One’s “success” economically is in no way a measure of one’s value as a human being, yet in the US today, one literally lives or dies depending on the size of one’s wallet. There is no way to describe this as anything but a crime against humanity, as a crime against what America should stand for.
We shall explore what deeply held beliefs about capitalism, about “socialism” (as close as the Circleville Fire Department or as historically revered as Franklin Delano Roosevelt) that keep us in this dysfunctional health care–the most expensive by far yet one of the poorest performing health care systems in the civilized world.
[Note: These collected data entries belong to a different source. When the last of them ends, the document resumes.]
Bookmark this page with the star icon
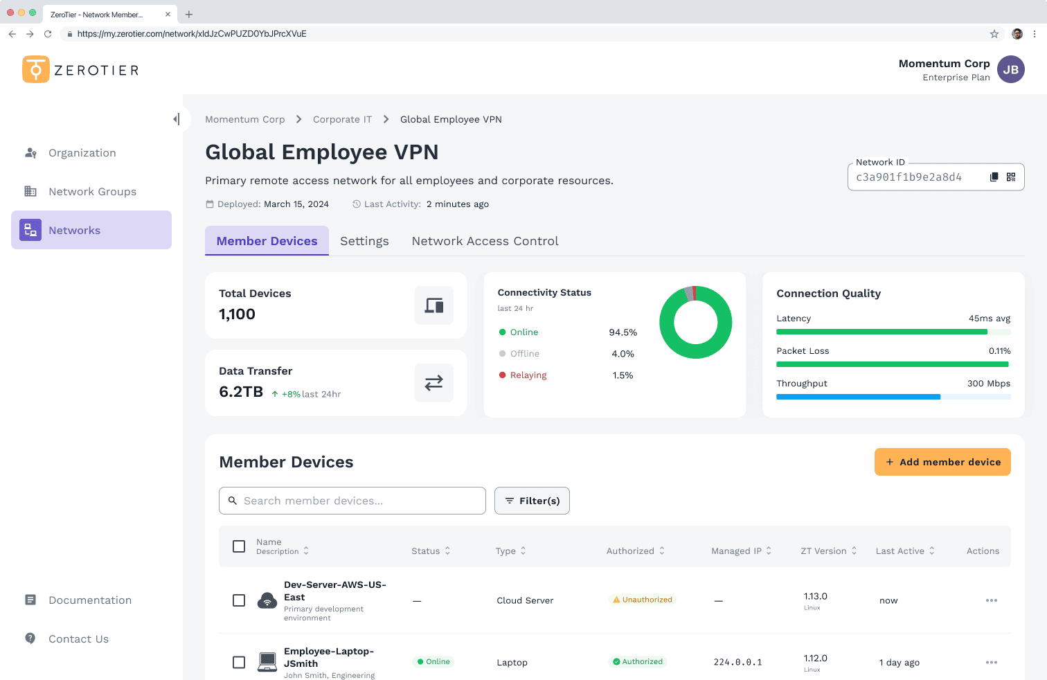1047x680 pixels. tap(994, 34)
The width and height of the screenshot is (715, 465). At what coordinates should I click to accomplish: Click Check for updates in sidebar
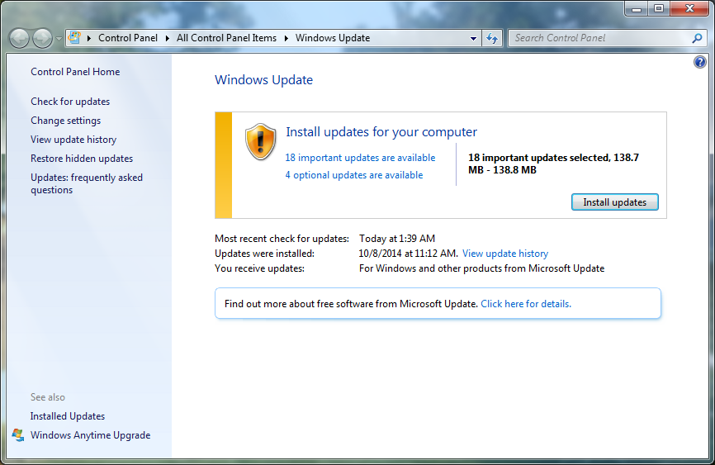(70, 102)
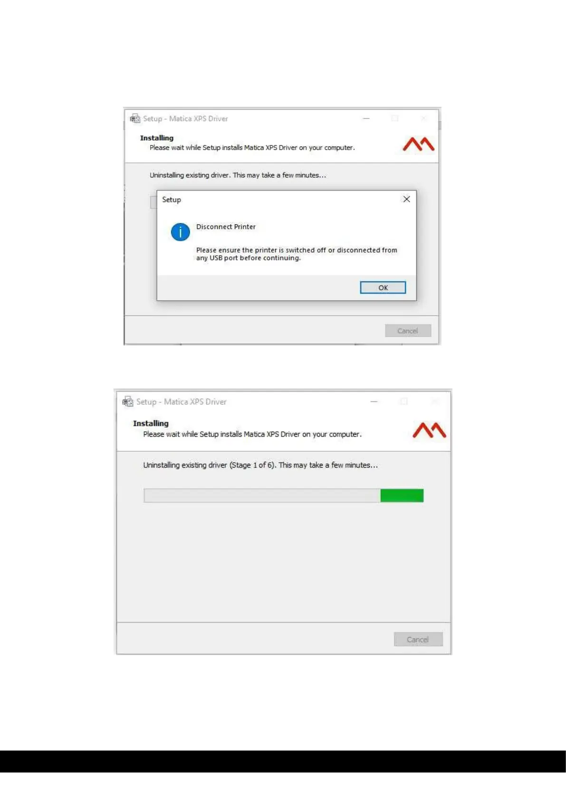This screenshot has width=566, height=800.
Task: Click the maximize box of the upper window
Action: coord(395,118)
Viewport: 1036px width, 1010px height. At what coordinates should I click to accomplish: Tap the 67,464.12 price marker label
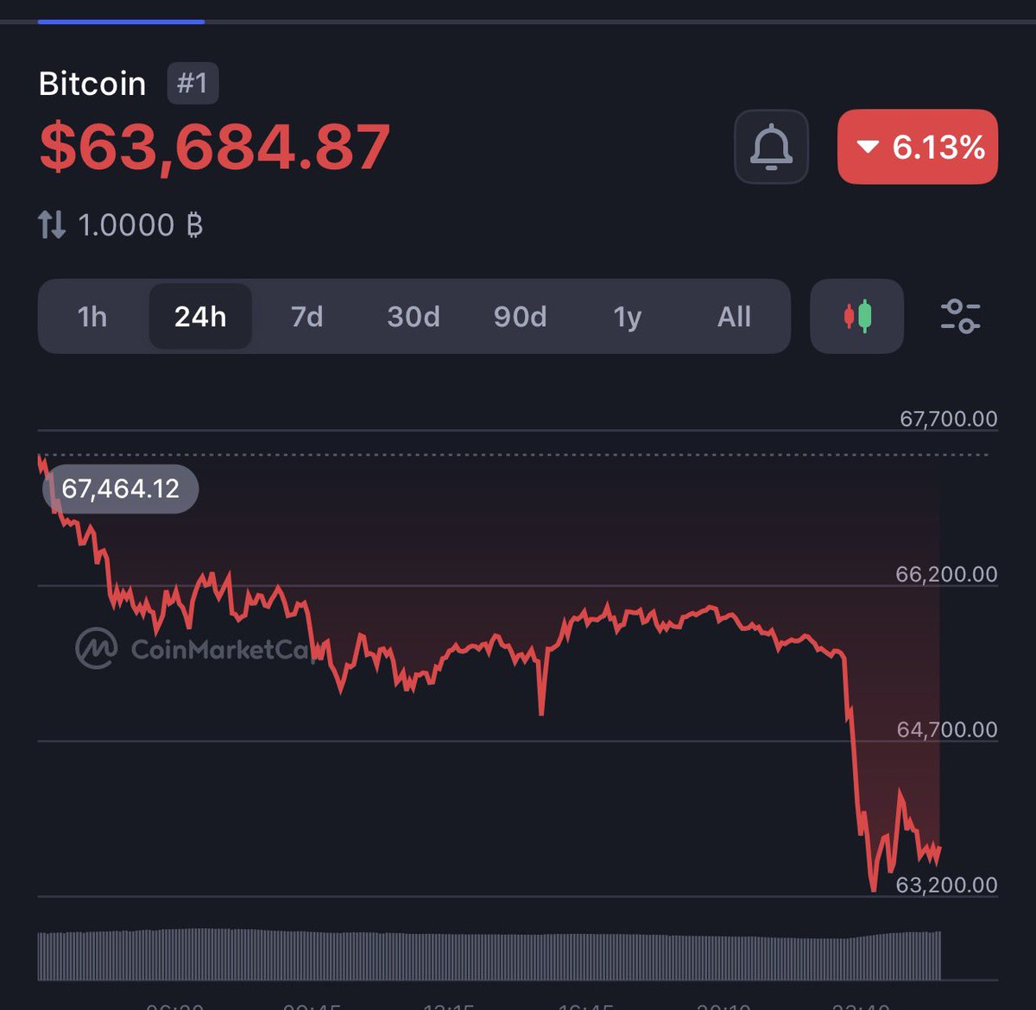click(121, 489)
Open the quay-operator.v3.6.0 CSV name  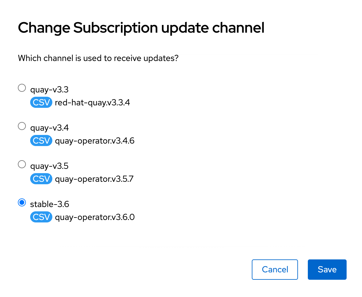(x=95, y=217)
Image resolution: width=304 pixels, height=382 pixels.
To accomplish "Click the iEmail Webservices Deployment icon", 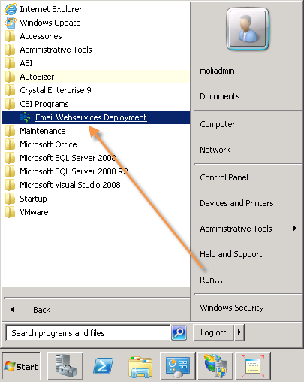I will click(25, 117).
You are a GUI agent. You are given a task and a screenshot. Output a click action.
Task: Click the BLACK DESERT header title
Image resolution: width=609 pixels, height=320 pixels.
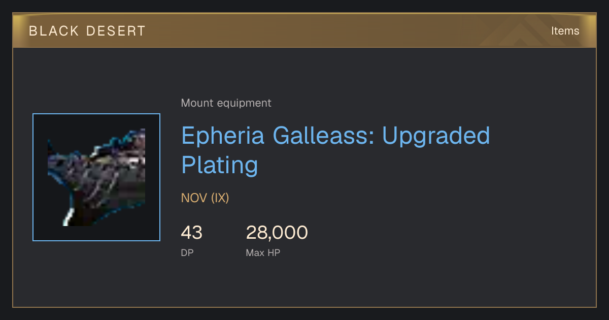(87, 31)
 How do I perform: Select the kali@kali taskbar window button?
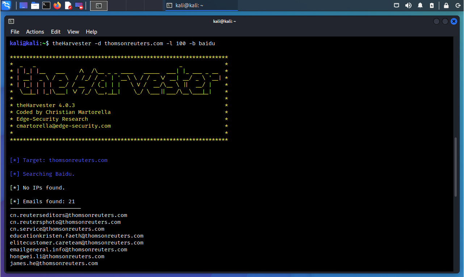point(201,5)
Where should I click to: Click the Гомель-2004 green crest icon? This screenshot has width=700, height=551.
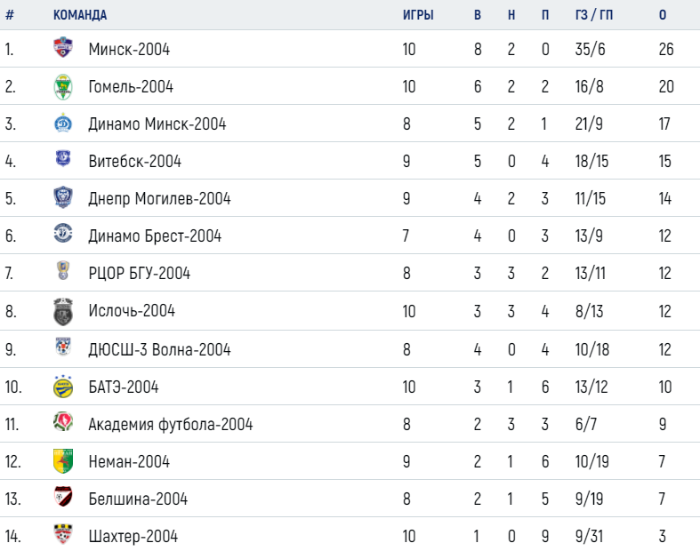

We shall explore very real, very deep differences between Democrats and Republicans that has caused one party to work continually for health care reform, the other to insist that we need only let the market’s invisible hand work its magic.
I have already seen the results of the market’s invisible hand – before the Affordable Care Act, 50,000 Americans died yearly from poor access to health care (“Health Insurance and Mortality is US Adults,” American Journal of Public Health, Sept. 17, 2009) while millions of others survive either injured or bankrupted or both.
Ground rules: I invite lively and passionate discussion of these lightning rod issues on the Op-ed pages of the Pickaway News Journal. I know I am most passionate about them as I see the suffering in real persons, our neighbors, caused by rigidly held ideology about faith, values and politics. I pledge to answer those who may differ in these columns. However, I shall argue ideas, not insult the holder of differing frameworks. In answering opposing ideas, I shall not refer to the local writer by name, as that is inflammatory. Public or elected figures, that is another story. I shall impugn the motives of those shown to be taking campaign donations (aka bribes) or otherwise have their judgment clouded by financial interests in health insurers, Big Pharma or Big Oil.
In keeping faith with journalism as the stump of democracy, I shall respond to differing ideas, not work behind the scenes to have your viewpoint censored from these pages.
I close with a quote from Marcia Angell, MD, former editor of the most prestigious “New England Journal of Medicine” and now a member of Physicians for a National Health Program: “We’ve engaged in a massive and failed experiment in market-based medicine in the US. Rhetoric about the benefits of competition and profit-driven health care can no longer hide the reality: Our health system is in shambles.”
For reality, listen to Bernie Sanders. For more rhetoric, listen to most any Republican.